Wenn Rainer Werner Fassbinder noch leben würde, würde er folgenden Film über die Seestadt machen.
Szene, Seestadt
Franz (geht...
3. Teil
Wenn Rainer Werner Fassbinder noch leben würde, würde er folgenden Film über die Seestadt machen.
Szene, Seestadt
Franz (geht rauchend herum, murmelt in sein Smartphone): Immer wenn ich lyrisch drauf bin, komme ich in so ne Hochstimmung – oder umgekehrt, immer wenn ich in Hochstimmung bin, werde ich so lyrisch.
Reise
Durch die Furt der Zementblüte
Unendliche Schneise
Der halsreckenden Türme
Doch ehe über den Morgen
Der Schweif schlägt
Sinken
Steigen
Hinter dem Drachen
Die leuchtenden Lasten
Abends
Schließen sich das erste Mal
Die (neuen) Fenster
Glühen die Arbeiterhände
Verstehen sich
Lautlose Rufe
In den Gestalten der Weiden
Ruhen sich Blicke aus
Nachts öffnet sich das erste Fenster
Und wechselt schwüle Luft in Liebe
Nun aber geht’s zur Sache.

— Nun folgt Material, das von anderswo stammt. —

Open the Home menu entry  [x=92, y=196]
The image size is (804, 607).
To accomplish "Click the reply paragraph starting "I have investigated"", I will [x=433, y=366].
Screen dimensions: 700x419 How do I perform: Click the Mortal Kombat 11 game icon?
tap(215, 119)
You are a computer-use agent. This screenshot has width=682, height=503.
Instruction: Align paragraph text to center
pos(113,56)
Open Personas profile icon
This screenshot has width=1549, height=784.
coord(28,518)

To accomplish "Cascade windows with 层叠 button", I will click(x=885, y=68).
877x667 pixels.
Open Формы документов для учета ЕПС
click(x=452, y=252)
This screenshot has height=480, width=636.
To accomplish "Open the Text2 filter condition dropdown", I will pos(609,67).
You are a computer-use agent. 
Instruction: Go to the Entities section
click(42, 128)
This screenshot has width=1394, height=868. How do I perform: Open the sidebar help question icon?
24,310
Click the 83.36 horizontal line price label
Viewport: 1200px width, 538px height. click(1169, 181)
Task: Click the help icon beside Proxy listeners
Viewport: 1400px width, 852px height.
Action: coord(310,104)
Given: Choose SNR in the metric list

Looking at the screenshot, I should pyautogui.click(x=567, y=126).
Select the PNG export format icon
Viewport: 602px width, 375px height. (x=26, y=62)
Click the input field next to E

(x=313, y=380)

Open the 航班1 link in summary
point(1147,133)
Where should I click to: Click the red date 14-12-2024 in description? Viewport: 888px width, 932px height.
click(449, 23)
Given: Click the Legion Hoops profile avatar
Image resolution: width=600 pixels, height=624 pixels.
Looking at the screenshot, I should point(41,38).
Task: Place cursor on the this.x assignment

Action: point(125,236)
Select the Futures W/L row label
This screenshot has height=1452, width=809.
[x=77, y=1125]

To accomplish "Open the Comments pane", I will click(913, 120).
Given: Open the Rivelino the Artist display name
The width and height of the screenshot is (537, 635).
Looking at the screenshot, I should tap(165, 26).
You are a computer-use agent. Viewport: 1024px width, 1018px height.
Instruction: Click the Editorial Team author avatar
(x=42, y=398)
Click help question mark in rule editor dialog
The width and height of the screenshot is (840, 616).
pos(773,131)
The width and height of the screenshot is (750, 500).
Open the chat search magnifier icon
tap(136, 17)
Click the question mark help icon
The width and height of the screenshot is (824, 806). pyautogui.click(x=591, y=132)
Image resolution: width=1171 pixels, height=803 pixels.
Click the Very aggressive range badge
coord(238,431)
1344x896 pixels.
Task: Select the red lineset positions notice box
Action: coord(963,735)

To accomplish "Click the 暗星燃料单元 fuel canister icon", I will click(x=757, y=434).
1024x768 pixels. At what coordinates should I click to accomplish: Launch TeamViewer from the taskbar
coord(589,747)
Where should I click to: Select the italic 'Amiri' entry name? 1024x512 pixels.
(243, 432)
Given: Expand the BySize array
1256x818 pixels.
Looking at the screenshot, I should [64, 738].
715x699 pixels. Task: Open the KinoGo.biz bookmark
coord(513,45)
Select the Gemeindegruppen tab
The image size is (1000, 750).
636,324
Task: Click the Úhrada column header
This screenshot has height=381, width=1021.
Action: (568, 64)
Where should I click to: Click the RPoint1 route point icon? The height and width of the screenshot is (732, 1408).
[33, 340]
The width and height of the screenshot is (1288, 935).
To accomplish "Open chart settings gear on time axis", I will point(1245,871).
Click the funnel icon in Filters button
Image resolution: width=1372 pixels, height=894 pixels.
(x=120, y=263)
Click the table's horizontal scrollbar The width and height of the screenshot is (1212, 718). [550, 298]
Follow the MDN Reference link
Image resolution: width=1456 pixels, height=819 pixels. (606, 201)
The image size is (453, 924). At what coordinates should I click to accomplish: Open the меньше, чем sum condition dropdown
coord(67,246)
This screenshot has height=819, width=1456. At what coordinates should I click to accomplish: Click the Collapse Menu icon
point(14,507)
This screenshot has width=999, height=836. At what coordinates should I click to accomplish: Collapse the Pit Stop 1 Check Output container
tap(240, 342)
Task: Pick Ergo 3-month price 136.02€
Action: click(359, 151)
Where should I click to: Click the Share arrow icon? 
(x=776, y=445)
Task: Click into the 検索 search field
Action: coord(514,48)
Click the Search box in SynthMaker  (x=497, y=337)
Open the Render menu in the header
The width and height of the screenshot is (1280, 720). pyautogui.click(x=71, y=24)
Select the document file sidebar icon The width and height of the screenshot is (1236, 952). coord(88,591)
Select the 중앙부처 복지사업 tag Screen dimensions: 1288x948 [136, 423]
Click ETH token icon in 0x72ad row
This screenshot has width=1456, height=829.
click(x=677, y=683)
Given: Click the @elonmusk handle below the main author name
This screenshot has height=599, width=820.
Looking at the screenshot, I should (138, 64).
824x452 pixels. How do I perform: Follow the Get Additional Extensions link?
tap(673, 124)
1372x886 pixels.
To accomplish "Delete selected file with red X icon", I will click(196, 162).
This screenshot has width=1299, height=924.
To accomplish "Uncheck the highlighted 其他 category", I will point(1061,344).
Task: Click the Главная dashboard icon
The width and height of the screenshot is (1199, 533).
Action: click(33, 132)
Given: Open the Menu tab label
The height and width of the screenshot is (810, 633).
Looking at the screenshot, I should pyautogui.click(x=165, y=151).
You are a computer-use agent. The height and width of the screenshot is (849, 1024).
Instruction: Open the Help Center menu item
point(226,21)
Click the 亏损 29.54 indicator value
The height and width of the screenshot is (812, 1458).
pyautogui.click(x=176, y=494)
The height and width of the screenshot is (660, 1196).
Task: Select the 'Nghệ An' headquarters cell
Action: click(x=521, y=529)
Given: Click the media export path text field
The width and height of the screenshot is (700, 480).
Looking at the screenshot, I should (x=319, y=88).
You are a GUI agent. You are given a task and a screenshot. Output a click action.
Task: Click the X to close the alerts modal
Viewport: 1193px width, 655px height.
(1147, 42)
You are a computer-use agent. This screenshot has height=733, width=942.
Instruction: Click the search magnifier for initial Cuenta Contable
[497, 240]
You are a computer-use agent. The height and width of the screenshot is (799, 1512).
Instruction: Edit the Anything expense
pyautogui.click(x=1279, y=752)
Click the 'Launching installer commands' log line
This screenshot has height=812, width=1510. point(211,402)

Ich zitiere den Dichter Helmut Seethaler: „Alle Werte sind verloren – wenn es um große Gewinne geht – Da bleibt nichts von sozialer Gerechtigkeit und Rücksicht auf Arme, Alte, Schwache – Da zählt nur der eigene, immer größer werden müssende Vorteil –“ Na, das ist schon ein anderer Ton, nicht wahr? Helmut Seethalers Plakate und Flugzettel sind im gesamten öffentlichen Raum in der Stadt zu finden, hoffentlich bald auch hier, in der Seestadt. „Da wird jedes Verhalten nur Variante des Betrügens – und je besser Firmen sich tarnen – umso mehr Umsätze sind zu erzielen – Alles ist genau geplante Strategie – des globalisierten Gewinnstrebens – koste es noch so viel Natur – koste es noch so viele Leben –“ Helmut Seethaler, genannt der Zetteldichter, muss endlich von der Stadt (oder vom Staat) für seine Arbeit bezahlt werden. Aber vielleicht will er das gar nicht? Das würde mich interessieren. Lieber Herr Seethaler, wollen Sie lieber von Spenden leben oder vom Staat (von der Stadt) bezahlt werden, wenn es die Möglichkeit gäbe? „Aktionäre weltweiter Handelsketten – wollen müssen weiter sich bereichern – und dürfen es auch immer mehr – Statt Diktatoren kamen die Konzerne – die über alle(s) bestimmen – Entzogen jeder Kontrolle – denn sie sind mächtiger als alle Kontrollore – kaufen sie sich – Regierungen und Richter – und sichern und vollenden – ihren Zugriff auf die Welt.“
Szene, Küche in einer Dreizimmerwohnung, abgenützter Altbau, schäbige Wiener Gegend
Franz (raucht ununterbrochen): Wer ist mit dem Abwasch dran?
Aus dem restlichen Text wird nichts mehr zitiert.